- The Washington Times - Wednesday, January 12, 2000

Unable to respond

Marisleysis Gonzalez, cousin to 6-year-old Cuban refugee Elian Gonzalez, will not be happy to learn that the letter she sent a month ago to Hillary Rodham Clinton begging the first lady, as a mom, to use her influence to help her family keep Elian in the United States apparently got lost in the mail.

"We have not received the letter," Toby Graff, the first lady's spokeswoman, told Inside the Beltway yesterday.

Meaning, for now at least, that Mrs. Clinton won't be put in the awkward position (like Al Gore earlier this week) of once again distancing herself from another of her husband's controversial policy decisions.

Asked about Elian on the campaign trail in New York, Mrs. Clinton would only say the Cuban boy shouldn't be used as a political football, adding that whatever decision is reached, it should be in the best interest of the child.

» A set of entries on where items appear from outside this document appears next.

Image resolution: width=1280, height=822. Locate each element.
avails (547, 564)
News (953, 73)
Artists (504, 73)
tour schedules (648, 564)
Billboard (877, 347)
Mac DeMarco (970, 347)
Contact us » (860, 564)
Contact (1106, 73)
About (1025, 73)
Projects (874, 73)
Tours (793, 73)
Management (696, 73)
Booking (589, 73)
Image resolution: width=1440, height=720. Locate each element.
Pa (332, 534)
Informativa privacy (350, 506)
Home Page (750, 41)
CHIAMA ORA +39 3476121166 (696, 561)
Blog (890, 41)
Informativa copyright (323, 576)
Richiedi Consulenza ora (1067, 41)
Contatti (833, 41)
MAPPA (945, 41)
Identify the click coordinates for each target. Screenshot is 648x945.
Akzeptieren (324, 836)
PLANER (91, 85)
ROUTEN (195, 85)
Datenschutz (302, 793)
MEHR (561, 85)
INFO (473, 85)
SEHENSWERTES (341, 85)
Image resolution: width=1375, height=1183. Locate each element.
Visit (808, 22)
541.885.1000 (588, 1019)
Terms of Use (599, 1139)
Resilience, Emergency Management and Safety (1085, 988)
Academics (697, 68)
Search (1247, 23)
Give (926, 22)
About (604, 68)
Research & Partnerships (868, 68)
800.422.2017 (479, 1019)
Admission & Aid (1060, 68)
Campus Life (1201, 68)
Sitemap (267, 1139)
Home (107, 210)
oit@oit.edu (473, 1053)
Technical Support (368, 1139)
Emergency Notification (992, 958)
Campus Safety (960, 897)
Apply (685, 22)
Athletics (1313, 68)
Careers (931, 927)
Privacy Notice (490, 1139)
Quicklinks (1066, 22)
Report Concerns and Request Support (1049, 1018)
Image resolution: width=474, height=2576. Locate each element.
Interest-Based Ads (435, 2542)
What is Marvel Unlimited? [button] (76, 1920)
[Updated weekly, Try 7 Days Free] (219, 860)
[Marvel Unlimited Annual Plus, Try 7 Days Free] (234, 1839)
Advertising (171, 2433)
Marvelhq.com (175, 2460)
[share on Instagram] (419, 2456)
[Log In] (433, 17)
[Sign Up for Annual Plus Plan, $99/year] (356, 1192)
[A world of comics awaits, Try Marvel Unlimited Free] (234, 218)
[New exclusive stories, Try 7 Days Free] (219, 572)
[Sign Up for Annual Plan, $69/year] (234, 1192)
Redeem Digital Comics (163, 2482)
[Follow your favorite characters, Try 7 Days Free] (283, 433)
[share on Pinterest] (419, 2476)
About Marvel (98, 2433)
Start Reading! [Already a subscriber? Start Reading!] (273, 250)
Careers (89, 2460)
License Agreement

In her letter the White House can't find, Mrs. Gonzalez was hoping for a stronger voice from the normally outspoken Mrs. Clinton.

"We beg you now, as a mother, to be the first lady that truly crosses ethnic barriers and speaks out for the children," the letter read. "Please, please help."

Time for reflection

Former House Speaker Newt Gingrich may have titled his upcoming talk "Reflections of a Private Citizen," but that doesn't mean he'll be discussing his own private matters.

Meaning, of late, his nasty divorce proceedings and revelations from same of his six-year adulterous affair with a young congressional aide.

Instead, the first Republican speaker in four decades, who almost fooled everybody with his "family values" sermons, will after 20 years as a member of Congress and one year as a private citizen share his thoughts on: the legacy of the Clinton administration (no doubt a change of heart from a year ago), the state of American politics, the elections of 2000, and what Americans should expect from their government in the 21st century.

"Newt Gingrich: Reflections of a Private Citizen," will commence next Tuesday at 5 p.m. at the American Enterprise Institute's Wohlstetter Conference Center at 1150 17th Street NW. Wine and cheese to follow.

Nanny Dan

Agriculture Secretary Dan Glickman is one of 24 nominees vying for the dubious distinction of being named 1999's "Nanny of the Year."

Nanny candidates either misrepresented scientific studies, exaggerated environmental effects or manipulated animal rights causes in an effort to reduce consumer choices over food, alcohol and tobacco.

Mr. Glickman's recognition stems from "overstepping" his authority by implementing the USDA's new anti-fat campaign a nutrition intervention program (and May summit) to showcase that Americans, in the opinion of the federal government, are too fat.

This column is told that the USDA will go so far as to begin auditing what it is that people of one state congratulations Mississippi are putting into their mouths that makes them so obese.

"It may be one of the most intrusive lifestyle interventions ever proposed by our government," says a spokesman for the Guest Choice Network, a coalition of 30,000 restaurant and tavern owners working together to preserve the right to offer guests a full menu of dining and entertainment choices.

Among the GCN's other nominees: Action on Smoking and Health, Center for Science in the Public Interest, the World Health Organization, Greenpeace (for spinning a Cornell study on monarch butterfly caterpillars into a worldwide panic), Carnival Cruise Lines (for evicting a paying passenger for merely possessing tobacco), and Mothers Against Drunk Driving (for attempting to ban beer on a Texas golf course).

Read all about it

If you want your son or daughter to aspire to become president of the United States, get them a newspaper route.

At least three of the 2000 presidential candidates list "newspaper boy" as their first job: Democrat Bill Bradley, Republican John McCain, and Reformist Pat Buchanan (who delivered the old Washington Times-Herald).

For his first job, Vice President Al Gore skipped the paper route and went directly to the newsroom, as a "copy boy" for a newspaper in Nashville.

Equal hustle

Speaking of first jobs, the Center for Immigration Studies, using data collected by the Census Bureau from 1960 to 1997, has learned that while immigrants were once "significantly" more entrepreneurial than native Americans, self-employment patterns among both groups have become very similar.

The report, "Reconsidering Immigrant Entrepreneurship: An Examination of Self-Employment Among Natives and the Foreign-Born," will be released today at the Rayburn House Office Building.